It is Fiesta Señor weekend, when Catholics in the Philippines celebrate the truth that the Savior of the world blessed infancy in his own childhood.
In the run-up to the feast day that falls each year on the third Sunday of January, the Lower House conducted an online poll on whether or not the age at which a child may be held liable for crime may be lowered from 15 to nine years old.
I voted “No”. Childhood is sacred, right? A child embodies what love exists between his mother and father and is formed in the womb by the Creator.
But adults are quick to justify passing the buck on raising children well. House Speaker Pantaleon Alvarez and Capiz Rep. Fredenil Castro explained in a note to their proposal, House Bill 2, that the current age of criminal liability spoils “youthful offenders who commit crimes knowing they can get away with it.”
I do not know if such a determination may be made so swiftly. A child would know that a sweeping summary of the contents of another person’s mind takes superhuman powers like those wielded by the fictional Jean Grey or Prof. Charles Xavier.
When the Child of Bethlehem became the Nazarene on Golgotha, He asked for forgiveness for the adults who nailed his hands and feet.

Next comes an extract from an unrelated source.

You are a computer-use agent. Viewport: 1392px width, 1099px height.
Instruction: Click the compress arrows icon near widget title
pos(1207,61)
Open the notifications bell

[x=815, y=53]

He said, “They know not what they are doing.”
The bill’s authors claim that lords and pushers who use children as mules compound the country’s illegal drug woes.
So how about tracking down and jailing those hoodlums who recruit and deploy the young and innocent?
How about keeping children off the streets to shield them from criminal syndicates?
How about assigning police teams to peaceably enforce curfews for kids?
Has obsession with the narcotics war become so total human resources needed to implement such a measure have become scarce?
How about enhancing the dynamics of witness protection to embolden citizens who report child-using crooks to the authorities?
How about disseminating through the state’s media organs the testimonies of persons who transitioned from a childhood of crime to upright adulthood?
Are intervention programs under executive agencies for troubled children such dismal failures that lawmakers have no choice but hale into court boys and girls?
How about designing better strategies to prevent truancy and dropping out of school?
How about devoting resources to organizations like the one behind Efren Peñaflorida’s mobile schools that educate otherwise unschooled children?
How about enacting laws that sincerely enable husband and wife to become healthy and responsible parents?
The pilgrim relics of the parents of Saint Therese of Lisieux, doctor of the Catholic Church, arrived in Cebu City two days ago. Saints Zelie and Louis have good sense of timing.
Their visit coincides with the feast of the Santo Niño, hence the colorful prayer dance to the Christ-child that greeted their relics at the city’s Carmelite Monastery yesterday.
Their presence is a reminder of the heights of being that man formed within a loving home can reach. Saint Therese, their daughter, is a giant in the way of spiritual childhood or “little way,” while her sister Leonia is a candidate for canonization.
May this Fiesta Señor cause a change of heart in our legislative leaders. Through the intercession of Louis and Zelie, who took exemplary care of their children including Saint Therese of the Child Jesus and of the Holy Face, may lawmakers be touched by this point of light: what links earth to heaven are not children bound in chains but boys and girls who learn from those who deeply care for them how to exercise their freedom in love.